Cierto es que la democracia recuperada en 1983 fue más efectiva en su continente –las formas institucionales- que en su contenido –la consecución del bienestar general-. Las deudas son muchas y, a menudo, injustificables. Pero eso no debe hacernos perder de vista que sólo a través de la libertad efectiva, la acción efectiva del Estado y la capacidad de transformación que debe adquirir la política podremos garantizar la movilidad social ascendente, la inclusión social, el crecimiento económico y una convivencia pacífica y ordenada, con soberanía política, independencia económica y justicia social.
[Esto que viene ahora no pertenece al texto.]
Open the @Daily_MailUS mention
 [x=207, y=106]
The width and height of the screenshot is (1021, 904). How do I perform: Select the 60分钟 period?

Entre el “gobierno de unidad” que propone Sergio Massa –alineando a las fuerzas políticas, sociales, económicas y culturales, comprometidas con la democracia-, y los planteos autoritarios de Javier Milei y de Patricia Bullrich hay una línea divisoria que excede largamente a una simple competencia electoral: nuestro estilo de vida y nuestras convicciones sociales más profundas están puestas en disputa.
El politólogo Jaime Durán Barba descalificó recientemente las chances electorales de Patricia Bullrich, afirmando que no hay “alegría” en sus propuestas. Tampoco la hay en las de Javier Milei. Ambos proponen un futuro inmediato con confrontación y tristezas inéditas. Las medidas impulsadas por Sergio Massa en las últimas semanas dan claras señales de una orientación inversa. Una Argentina para pocos, exclusión social y concentración de la riqueza en los primeros casos. Una Argentina con todos adentro, en el marco de un “gobierno de unidad”, en el segundo.
Esperemos que el enojo –justificado en muchos casos- no termine consagrando a los vendedores de espejitos de colores. Y una vez más, y como conclusión, recordemos las palabras de nuestro Libertador, el General San Martín, “Un buen gobierno no está asegurado por la liberalidad de sus principios, pero sí por la influencia que tiene en la felicidad de los que obedecen.”